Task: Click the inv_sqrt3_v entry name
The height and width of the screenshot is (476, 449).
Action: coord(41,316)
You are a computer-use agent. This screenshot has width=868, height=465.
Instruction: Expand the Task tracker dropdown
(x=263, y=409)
==*==
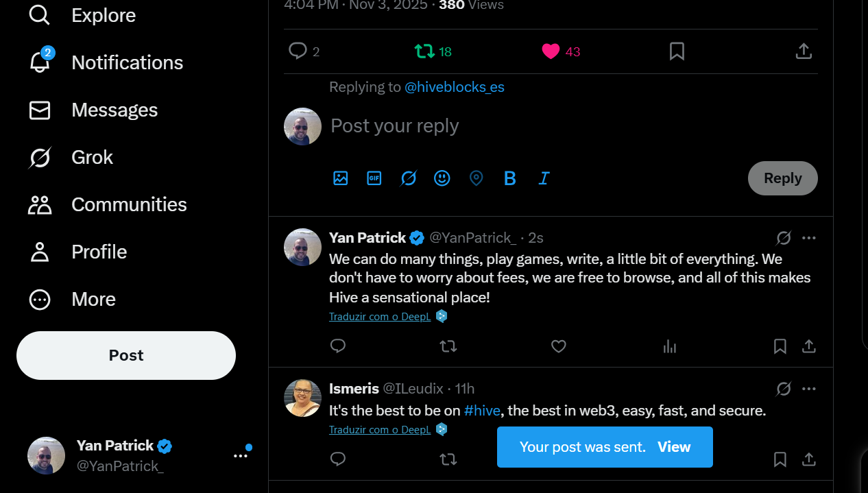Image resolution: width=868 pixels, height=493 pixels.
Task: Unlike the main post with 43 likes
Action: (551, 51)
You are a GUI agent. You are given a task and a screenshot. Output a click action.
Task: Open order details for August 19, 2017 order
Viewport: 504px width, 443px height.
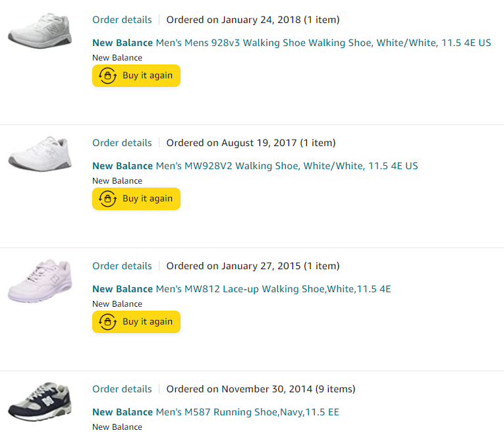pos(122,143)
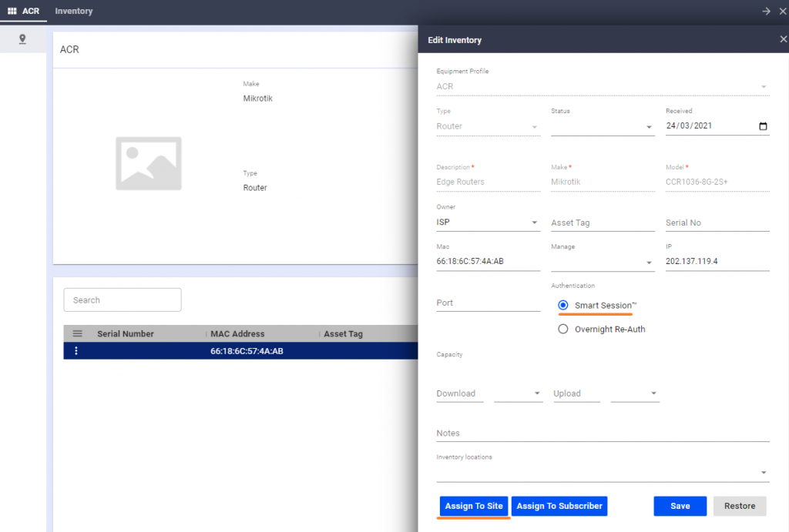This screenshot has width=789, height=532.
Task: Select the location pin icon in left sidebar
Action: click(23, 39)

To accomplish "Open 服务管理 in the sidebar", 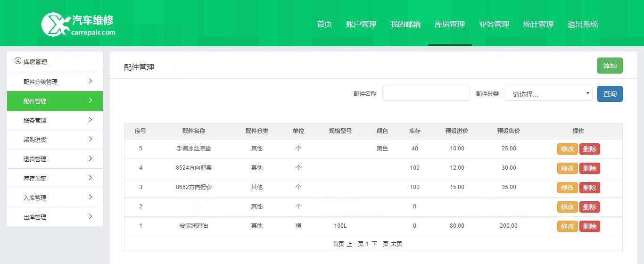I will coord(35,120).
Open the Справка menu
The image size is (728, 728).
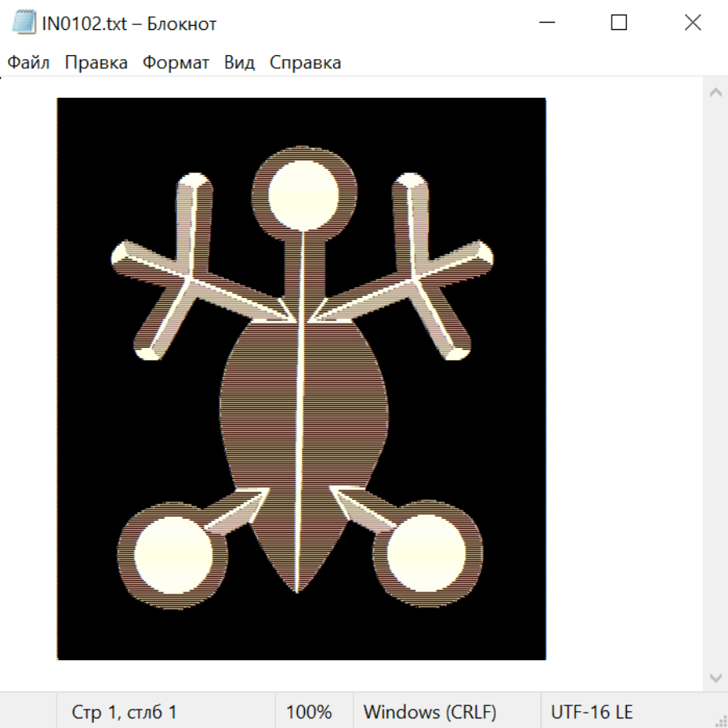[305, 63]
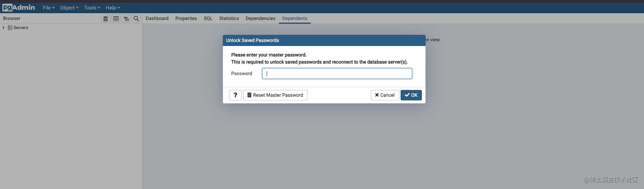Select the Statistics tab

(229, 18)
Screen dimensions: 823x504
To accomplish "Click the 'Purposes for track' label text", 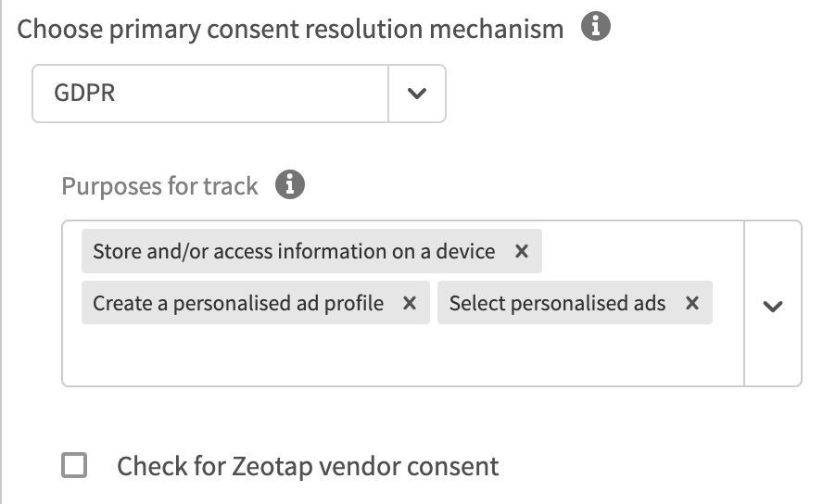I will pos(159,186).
==*==
Every line with the word "agent" in it should be copied from the listing above.

RESPONSE TO THIS TASK
You are a computer-use agent. This screenshot has width=868, height=465.
You are a GUI agent. You are given a task and a screenshot. Output a click action.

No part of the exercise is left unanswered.